This week went by quickly. For that I am so very grateful. Highlights, well, I wish I actually had some to share. Instead, there is the following:
A storm is coming. I'm very excited. There is talk of 50 MPH winds. I intend to sit on the balcony and let my hair blow. Saturday is expected to be stormy and windy. Perfect sit-your-ass-indoors weather. Because I am a woman with strange interests, I have decided that this weekend was made for certain things: Beer, wine, American Football, reading and Netflix streaming. I have purchased two six packs (Sierra Nevada and Lagunitas IPA, if you care), one moderately priced 2003 Vintage California Cab, and the latest American Scholar. And I wonder why I am single, or manage to scare away men like you know who.
I actually don't mind drinking alone. And when I drink enough to make me pass out, I actually don't mind waking up alone. It all makes sense in my brain.
Even though I am making an effort to save money by not going out and doing all of my drinking at home alone, I did stop by the bar next to my job earlier this week. I met some interesting people. When we were relatively sober we began our conversation discussing politics, books, and cities. With time and beer our conversation topics went from the types of drugs we'd each done, how to smoke weed without papers, a bong, or a can, and whether the name for the whole thing Richard Gere supposedly did with the gerbils (hamsters) is called felching. It's not. What is it called when you stick a rodent up your butthole? So, you can see it was a pretty interesting night.

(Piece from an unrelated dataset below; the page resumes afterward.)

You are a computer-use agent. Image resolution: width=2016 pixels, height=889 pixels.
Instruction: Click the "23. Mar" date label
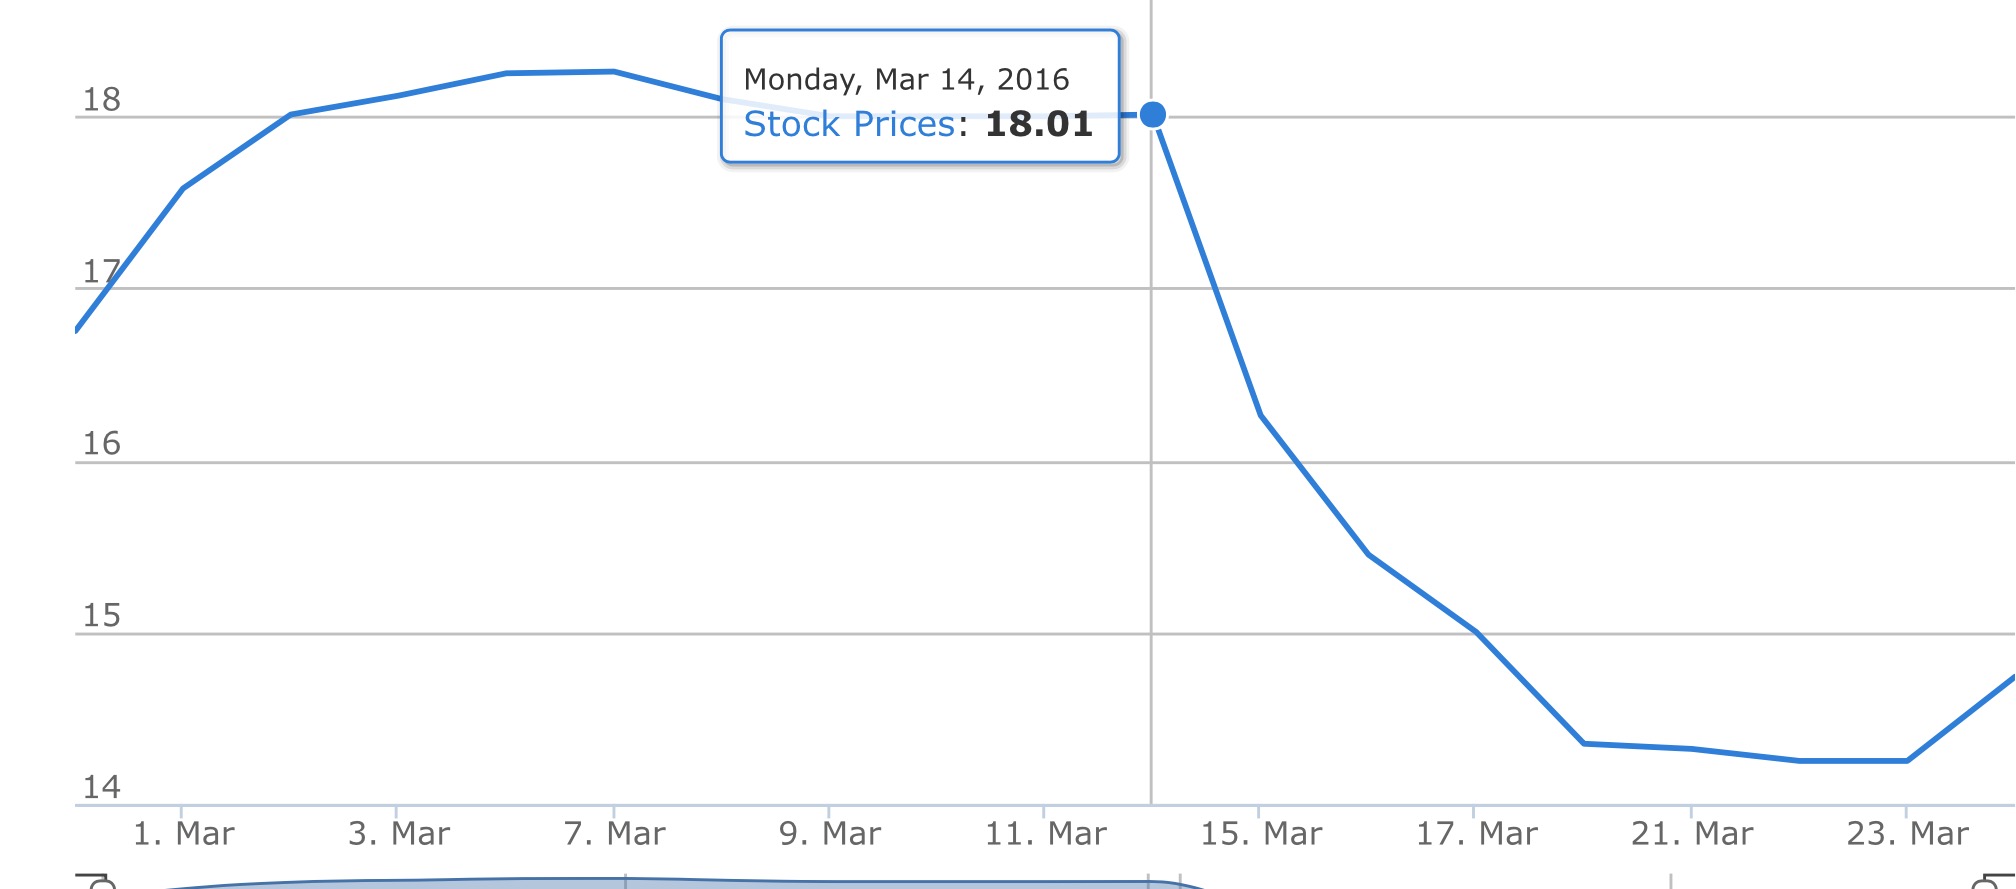1907,833
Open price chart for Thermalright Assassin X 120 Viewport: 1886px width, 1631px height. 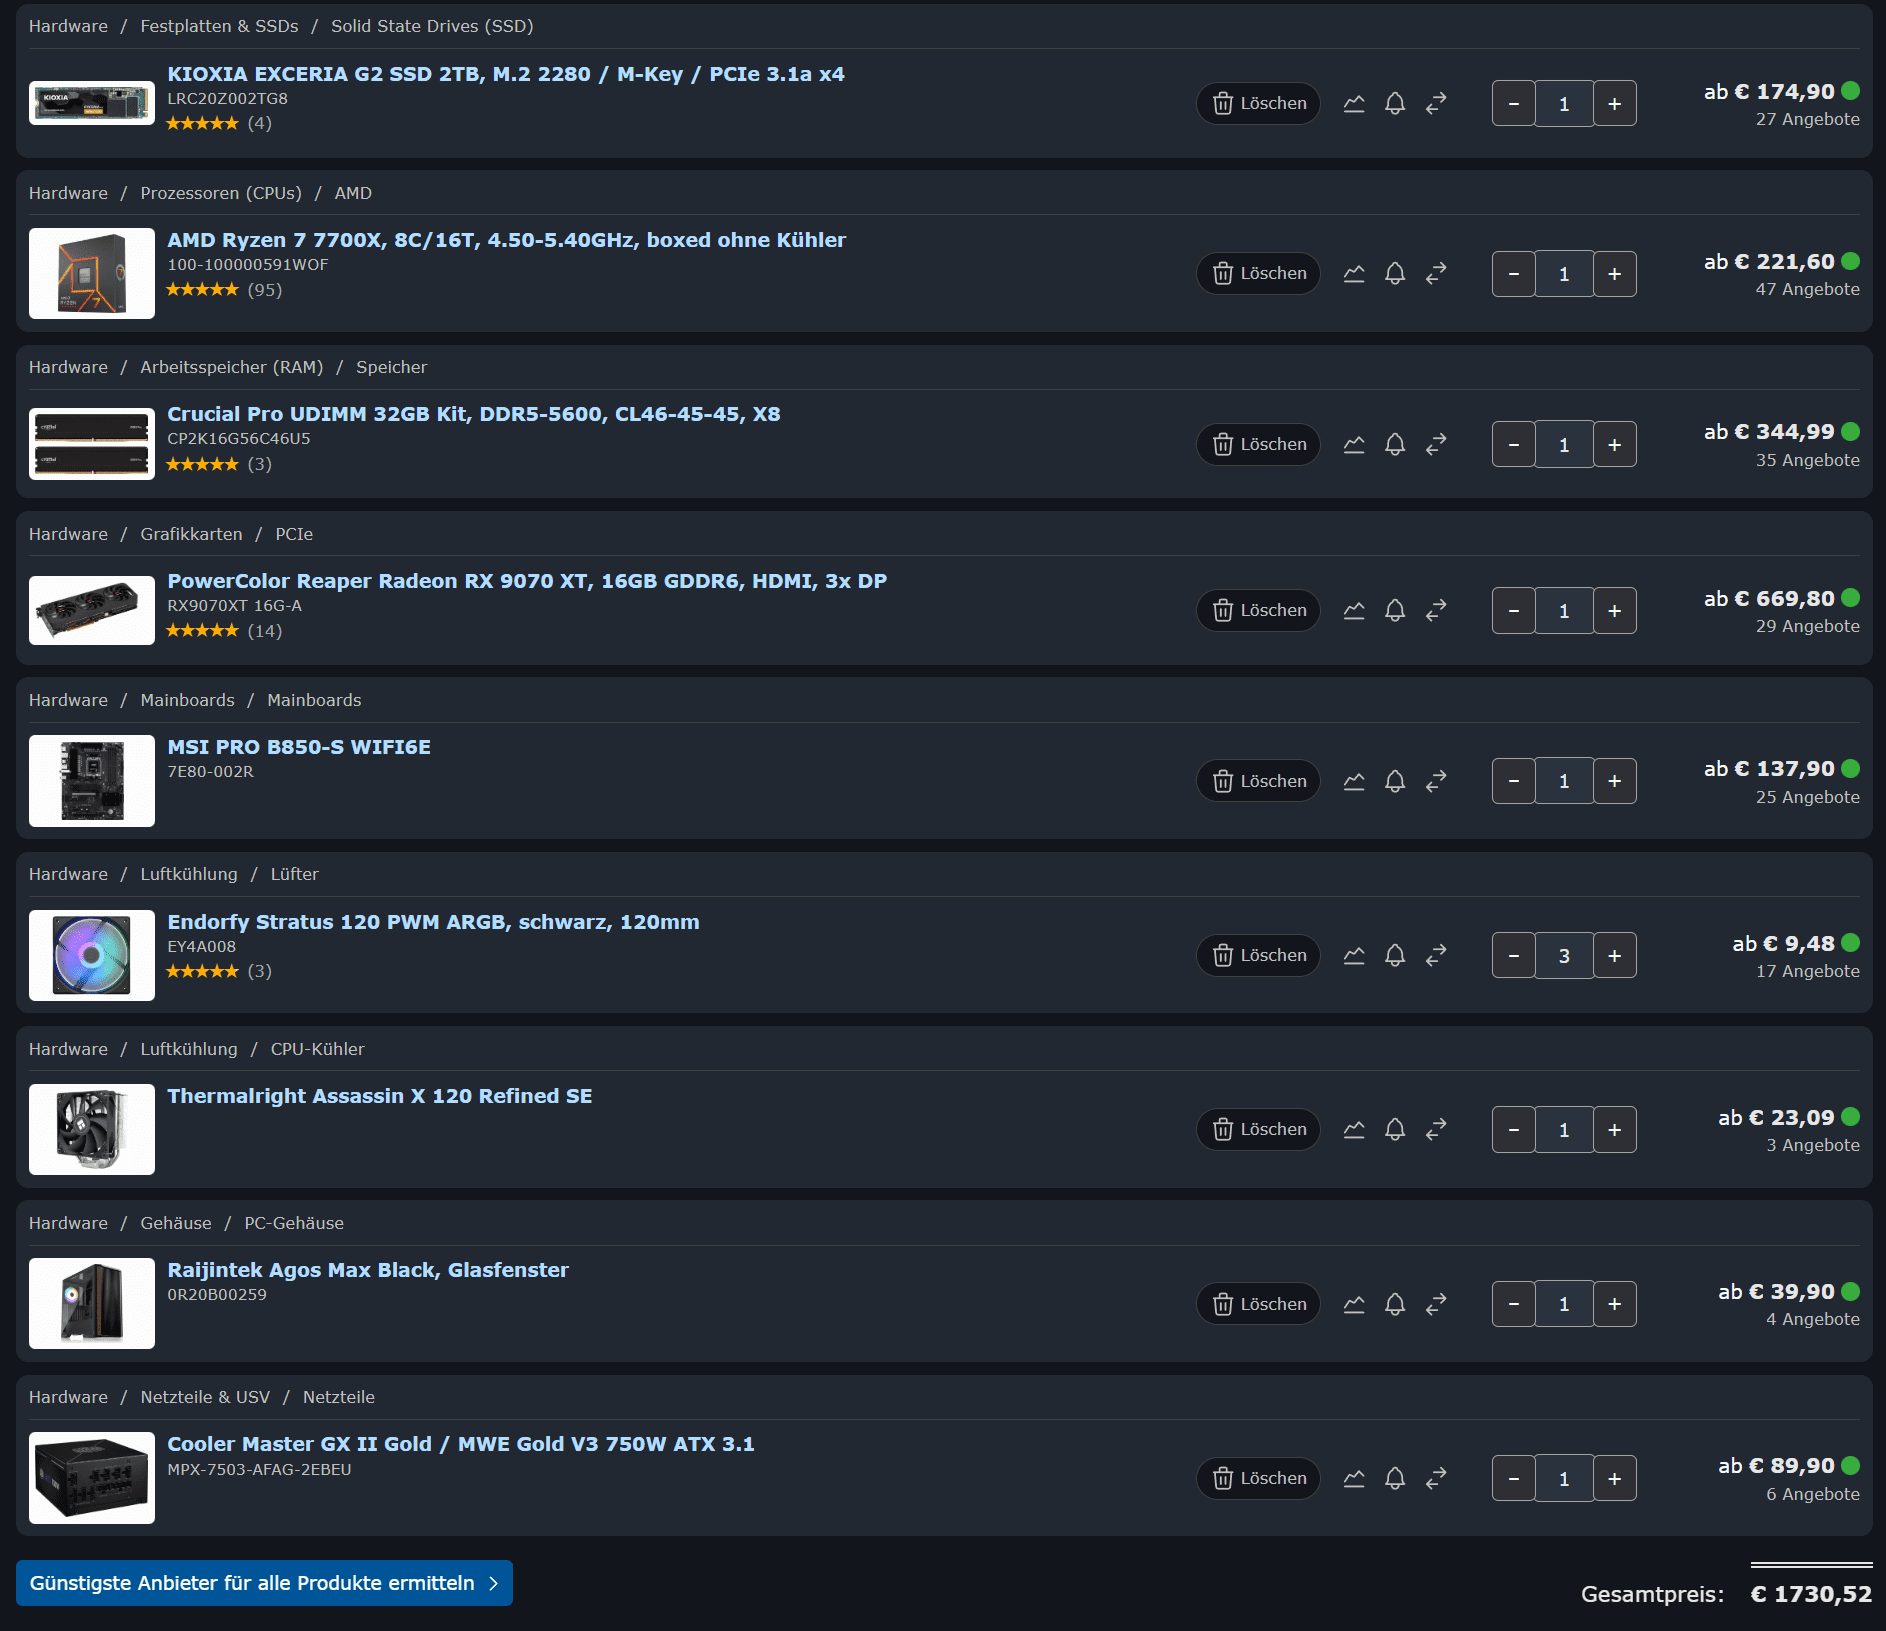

I think my coworkers are finally learning to accept me. Whatever that means. And as if I really gave a shit to begin with. Perhaps I gave a shit on some level, after all, who wants to be disliked? One of my coworkers came into my work space and asked me how to spell legit. I looked up at her and asked, "As in legitimate?" With a straight face she looked at me and said, "As in too legit to quit." This was complete with MC Hammer mannerism. I was not sure what was expected of me. I smiled and offered the spelling. This is from the same person who is always sure to share two pieces of information with me. One, the job I have is the least stressful and easiest of all in the company, so I should take some solace in that! If only they knew. I just want the paychecks baby! Paychecks are what will once again guarantee that I will be on the jet to (???). Two, in the same breath that I am told how easy my job is, this individual then tells me that everyone is "baffled" by how "good" I am because you only have to tell me things once and I "get them." I am mastering the art of the plastered, plastic smile. Her final thoughts for me, "Nobody's been this good at this job since me!"
I know she means well. Even so, it was our purchasing clerk who gave me the kindest compliment. His name is Bob. I had asked Bob for some insight into why everyone was so damned frazzled and unhappy. He shrugged and said, "That's just the damn screen printing business." I wanted to probe, but realized that Bob was too nice for me to over-intellectualize. Bob then looked at me and said, "If you ask me, you're too smart for this job. You need to be doing something else." I thanked him. Maybe one day.